Next generation microbiological risk assessment—Potential of omics data for hazard characterisation

• Published in: International journal of food microbiology Vol. 287; pp. 28 - 39
• Main Authors: Haddad, Nabila, Johnson, Nick, Kathariou, Sophia, Métris, Aline, Phister, Trevor, Pielaat, Annemarie, Tassou, Chrysoula, Wells-Bennik, Marjon H.J., Zwietering, Marcel H.
• Format: Journal Article
• Language: English
• Published: Netherlands Elsevier B.V 20.12.2018; Elsevier BV; Elsevier
• Subjects: Biomarkers; Computational Biology; data collection; disease severity; Dose-response; food chain; Food chains; Food contamination; Food contamination & poisoning; Food Microbiology - standards; Food Microbiology - trends; Food safety; Functional genomics; genes; Genomics; Government policy; hazard characterization; Hazard identification; Hazards; Health hazards; Health risks; Humans; Identification methods; issues and policy; Life Sciences; messenger RNA; Metabolomics; microbiological risk assessment; Microbiota - genetics; Microorganisms; MicroRNAs; monitoring; Pathogenicity; Pathogens; protein content; Proteins; Proteomics; Public health; Public policy; Quantitative transcriptomics and proteomics; Regulatory agencies; Reproducibility; risk; Risk analysis; Risk Assessment; stakeholders; Strains (organisms); Systems Biology; Toxins; transcriptomics; Uncertainty; Variability; Virulence; World Health Organization; Pathogenicity; Virulence; Dose-response; Food safety; Quantitative transcriptomics and proteomics; Risk analysis; Functional genomics; Public health
• ISSN: 0168-1605; 1879-3460; 1879-3460
• DOI: 10.1016/j.ijfoodmicro.2018.04.015

According to the World Health Organization estimates in 2015, 600 million people fall ill every year from contaminated food and 420,000 die.
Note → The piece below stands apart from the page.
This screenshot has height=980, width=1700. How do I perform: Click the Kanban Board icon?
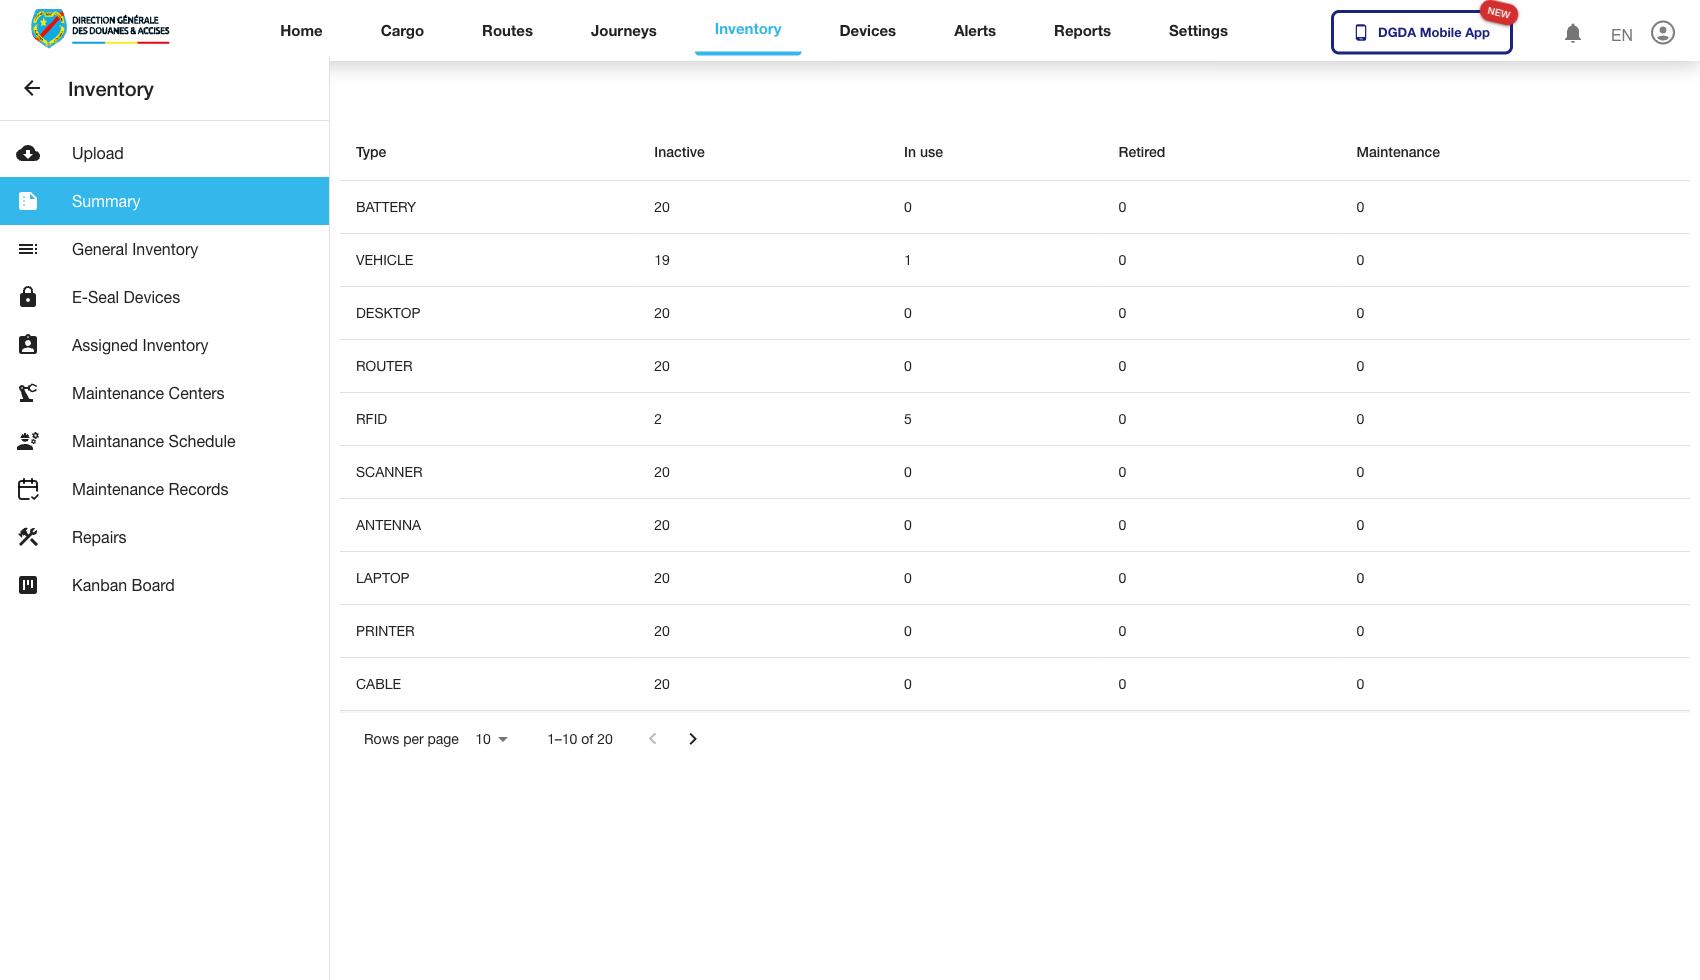click(28, 585)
Microbial risk assessment (MRA) was developed as a tool to reduce and prevent risks presented by pathogens and/or their toxins. MRA is organized in four steps to analyse information and assist in both designing appropriate control options and implementation of regulatory decisions and programs. Among the four steps, hazard characterisation is performed to establish the probability and severity of a disease outcome, which is determined as function of the dose of toxin and/or pathogen ingested. This dose-response relationship is subject to both variability and uncertainty. The purpose of this review/opinion article is to discuss how Next Generation Omics can impact hazard characterisation and, more precisely, how it can improve our understanding of variability and limit the uncertainty in the dose-response relation. The expansion of omics tools (e.g. genomics, transcriptomics, proteomics and metabolomics) allows for a better understanding of pathogenicity mechanisms and virulence levels of bacterial strains. Detection and identification of virulence genes, comparative genomics, analyses of mRNA and protein levels and the development of biomarkers can help in building a mechanistic dose-response model to predict disease severity. In this respect, systems biology can help to identify critical system characteristics that confer virulence and explain variability between strains. Despite challenges in the integration of omics into risk assessment, some omics methods have already been used by regulatory agencies for hazard identification. Standardized methods, reproducibility and datasets obtained from realistic conditions remain a challenge, and are needed to improve accuracy of hazard characterisation. When these improvements are realized, they will allow the health authorities and government policy makers to prioritize hazards more accurately and thus refine surveillance programs with the collaboration of all stakeholders of the food chain. •Next Generation Omics (NG-Omics) impacts the future of hazard characterisation.•NG-Omics improves understanding of variability and limits uncertainty in dose-response.•NG-Omics improves understanding of pathogenicity, virulence and severity of disease outcomes.•Selection of virulence biomarkers using NG-Omics and modelling can help in predictions of pathogenicity and disease severity.